> _What you should do_:
Copy out every line of the records below verbatim, leaving out the pictures.
— begin Entries provided —
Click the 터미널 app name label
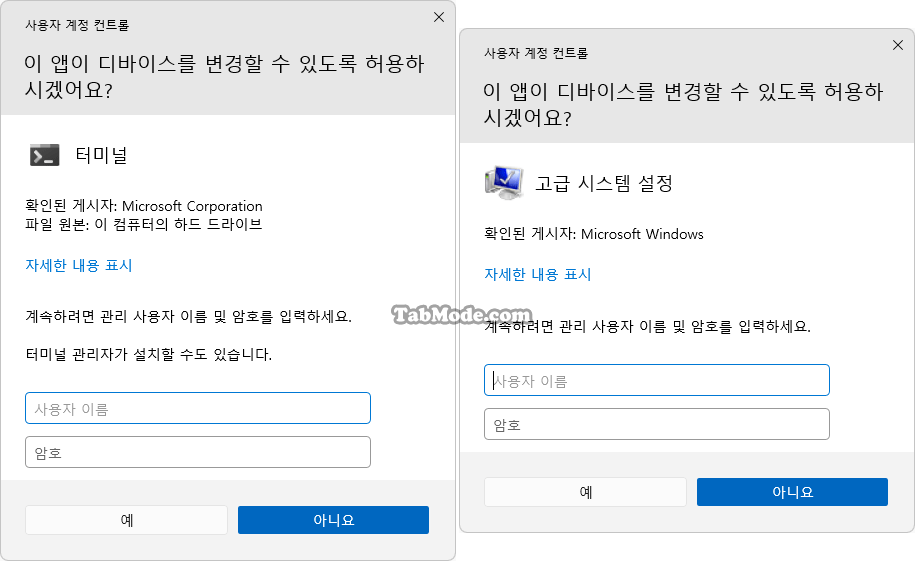The image size is (915, 561). 102,155
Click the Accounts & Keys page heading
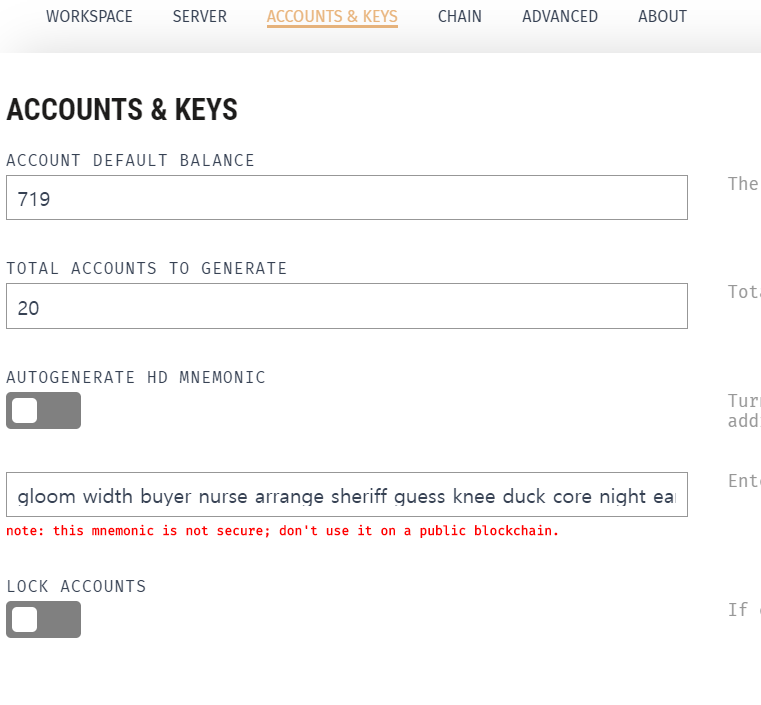Screen dimensions: 761x705 point(122,109)
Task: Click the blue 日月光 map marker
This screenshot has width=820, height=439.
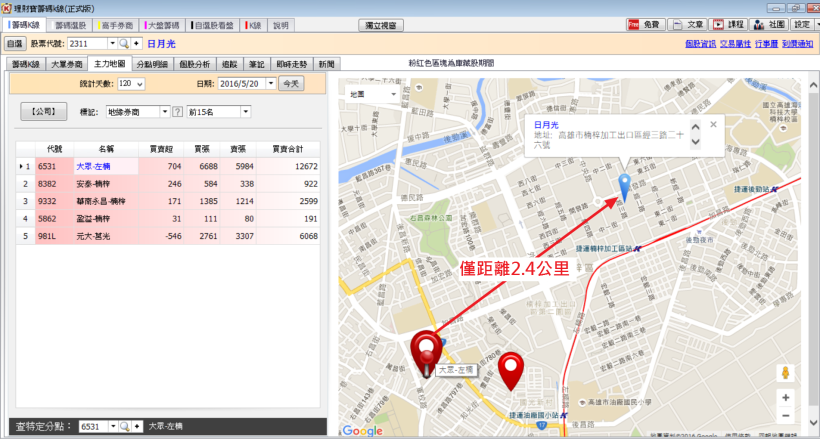Action: coord(625,186)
— end Entries provided —
> _Final result_:
Click the 터미널 app name label
The image size is (915, 561). 102,155
Click the Accounts & Keys page heading
Screen dimensions: 761x705 point(122,109)
Task: Click the blue 日月光 map marker
This screenshot has width=820, height=439.
Action: coord(625,186)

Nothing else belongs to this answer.